**INSTRUÇÕES**.
No texto sobre o incêndio do Museu Nacional, substitua "Rio de Janeiro" por "Recife" e copie o trecho de "Letícia Genesini" a "irreparável. Se foi.".

**TEXTO DO EXERCÍCIO**.
------

Letícia Genesini
04 de de 2018

Começamos a semana com uma foto não de São Paulo, mas do Rio de Janeiro. Uma foto tão linda, quanto triste, pois mostra uma vista que já não há. Nesta noite o Museu Nacional , a instituição científica mais antiga do Brasil, fundada por Dom João VI, Patrimônio Nacional Histórico e Artístico, tombado, palco da história do Império brasileiro pegou fogo. E junto, um acervo de mais de 20mil itens da história mundial coletados em mais de 200 anos de trabalho sumiu em chamas. Uma perda não só inestimável, mas irreparável. Se foi.


Não foi uma fagulha, mas sim o resultado de inúmeras ações (ou falta delas), uma tragédia de erros, que resultou nesse incêndio. Fala-se da falta de apoio financeiro, do descaso do governo, da ineficiência dos bombeiros, da falta de água… tudo tão certo, quanto grave. Mas não fala-se em um ponto que une todos esses: nós pensávamos no Museu Nacional? Quando foi a última vez que ouvimos falar dele, por jornais ou amigos? Quando foi a última vez que o visitamos? Eu mesma, nunca havia ido — um fato talvez justificável pelo dado de que posso contar em uma mão as vezes que eu fui para o Rio de Janeiro. Mas até aí eu fui apenas uma vez na vida à Madrid e lembro-me bem do Museu do Prado e do Reina Sofia.

Não precisamos ir tão longe também, aqui em São Paulo. Quando foi a última vez que passamos na Avenida Paulista e visitamos o MASP, um museu com um acervo que não deve nada aos exemplos Ibéricos acima, e que também passa por dificuldades administrativas e financeiras? Quando foi a última vez que assistimos a uma peça no Teatro Oficina, que passa por uma batalha judicial? Quando foi a última vez que sentimos falta do Museu da Independência que está fechado para o público? Pensamos nele nesses dias que contamos para o feriado sem nem lembrar que é 7 de Setembro?

O incômodo que sentimos hoje, que toca até aqueles que não se julgam frequentadores de museus é a dor de uma cisma na identidade: perdemos algo em nós que nem sabíamos que éramos. O lamento, o protesto, a dor, tem seu lugar, mas nada valem sem o olhar. Se nessas instituições só tiverem olhos do passado pesando sobre elas, não há lamento que irá sustentá-las. As palavras Patrimônio Histórico são, como todas as palavras, convenções — elas nada servem por si, é preciso que seu significado exista no indivíduo. O tempo não age menos impunemente com aquilo que esquecemos, pelo contrário. Por isso, a memória só tem lugar se a colocarmos no presente, e dermos um sentido quotidianos a ela. Se não é apenas um prédio. Se não, são apenas itens guardados em mais um museu.

------

**INFORMAÇÕES EXTRAÍDAS**.

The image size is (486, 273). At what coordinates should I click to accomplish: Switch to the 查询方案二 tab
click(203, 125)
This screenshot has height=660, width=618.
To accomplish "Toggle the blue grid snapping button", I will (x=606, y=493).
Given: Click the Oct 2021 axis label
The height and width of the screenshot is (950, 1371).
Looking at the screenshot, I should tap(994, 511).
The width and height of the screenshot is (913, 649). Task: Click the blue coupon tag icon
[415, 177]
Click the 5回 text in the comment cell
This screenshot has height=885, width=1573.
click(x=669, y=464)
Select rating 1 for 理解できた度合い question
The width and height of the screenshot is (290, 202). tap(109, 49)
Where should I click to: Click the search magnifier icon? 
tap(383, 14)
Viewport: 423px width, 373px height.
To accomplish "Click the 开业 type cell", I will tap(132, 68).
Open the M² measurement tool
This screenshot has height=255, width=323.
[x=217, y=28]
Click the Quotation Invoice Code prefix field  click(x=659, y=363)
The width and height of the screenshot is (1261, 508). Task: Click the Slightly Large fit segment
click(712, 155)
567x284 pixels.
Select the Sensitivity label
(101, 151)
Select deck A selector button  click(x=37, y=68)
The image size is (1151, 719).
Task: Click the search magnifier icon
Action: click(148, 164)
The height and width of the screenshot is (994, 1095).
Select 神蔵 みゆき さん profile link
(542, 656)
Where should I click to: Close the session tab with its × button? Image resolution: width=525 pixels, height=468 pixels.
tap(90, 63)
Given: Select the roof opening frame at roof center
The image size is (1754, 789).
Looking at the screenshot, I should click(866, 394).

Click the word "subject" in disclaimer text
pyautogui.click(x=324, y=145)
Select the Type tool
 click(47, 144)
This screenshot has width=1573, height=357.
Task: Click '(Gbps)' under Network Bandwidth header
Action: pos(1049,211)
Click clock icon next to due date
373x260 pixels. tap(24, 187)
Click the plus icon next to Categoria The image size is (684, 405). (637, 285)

------

**RESPOSTA FINAL**.
Letícia Genesini
04 de de 2018

Começamos a semana com uma foto não de São Paulo, mas do Recife. Uma foto tão linda, quanto triste, pois mostra uma vista que já não há. Nesta noite o Museu Nacional , a instituição científica mais antiga do Brasil, fundada por Dom João VI, Patrimônio Nacional Histórico e Artístico, tombado, palco da história do Império brasileiro pegou fogo. E junto, um acervo de mais de 20mil itens da história mundial coletados em mais de 200 anos de trabalho sumiu em chamas. Uma perda não só inestimável, mas irreparável. Se foi.